(Records contained in a dataset)
Start of Block

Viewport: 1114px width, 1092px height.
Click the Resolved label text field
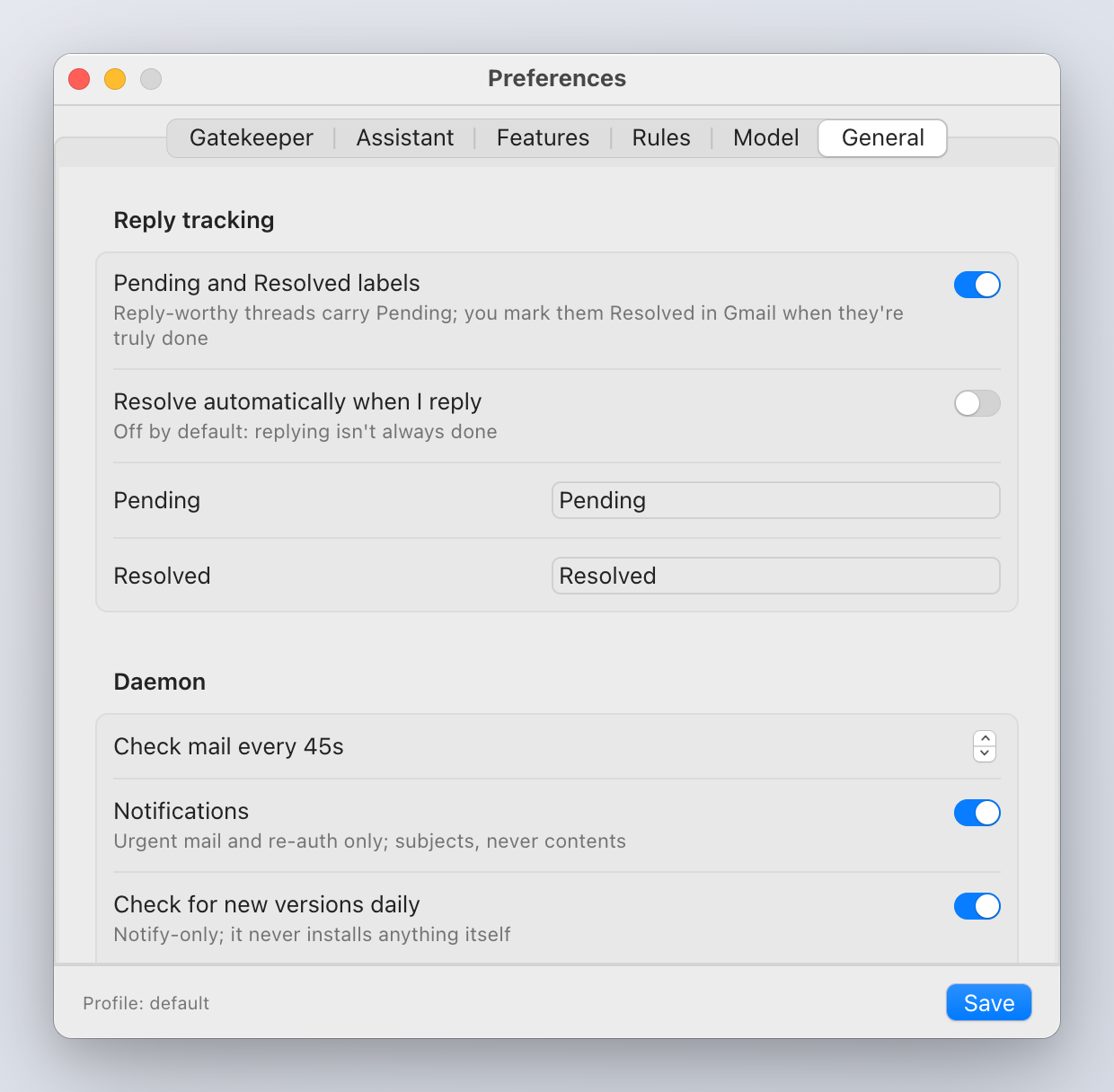click(776, 576)
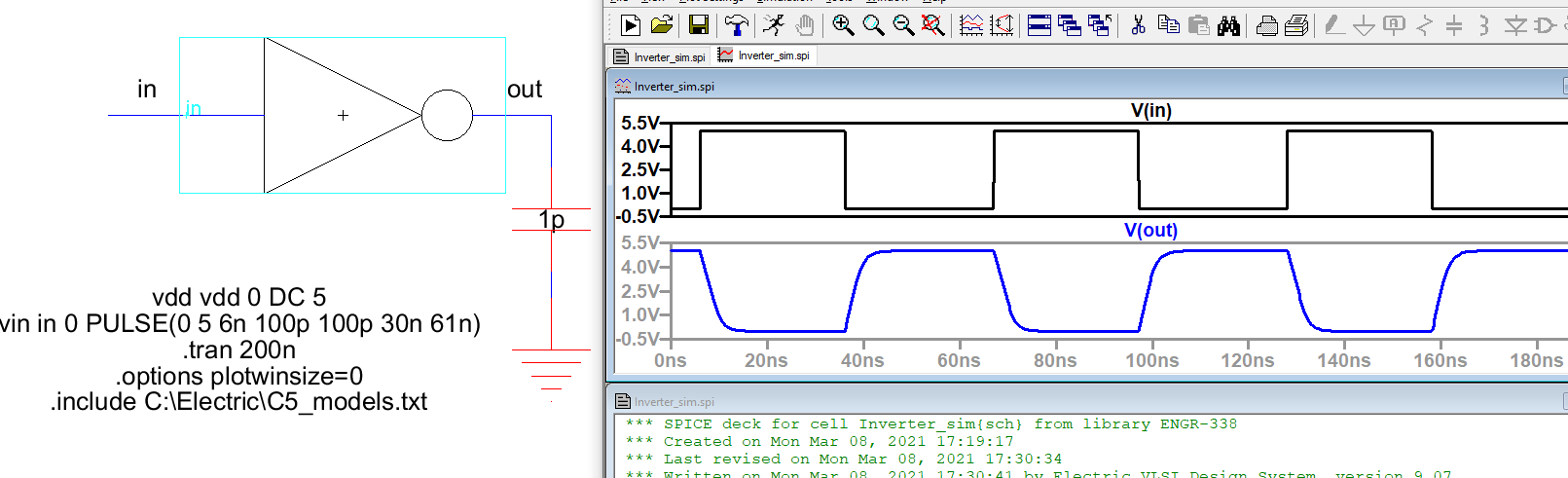Click the 100ns time axis marker
This screenshot has width=1568, height=478.
pyautogui.click(x=1151, y=361)
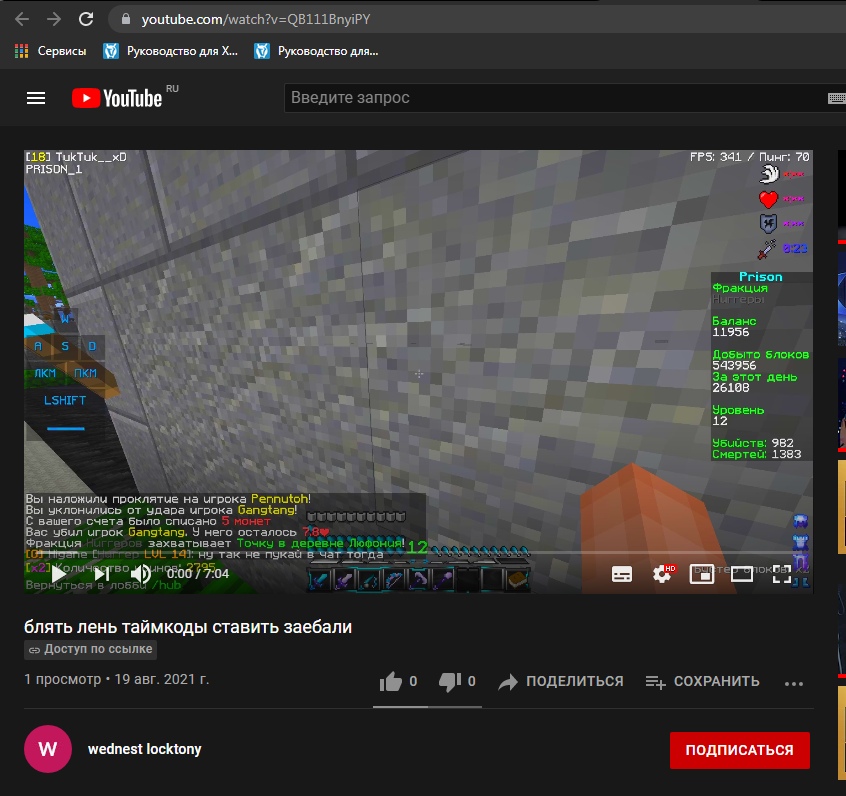The height and width of the screenshot is (796, 846).
Task: Open the YouTube hamburger guide menu
Action: click(36, 98)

End of Block

Required action:
Each entry needs to be returned verbatim, with its pictures left out.

Response to the exercise:
Viewport: 1114px width, 1092px height.
Click the Resolved label text field
click(776, 576)
Click the 100ns time axis marker
This screenshot has width=1568, height=478.
pyautogui.click(x=1151, y=361)
The height and width of the screenshot is (796, 846).
Task: Open the YouTube hamburger guide menu
Action: click(36, 98)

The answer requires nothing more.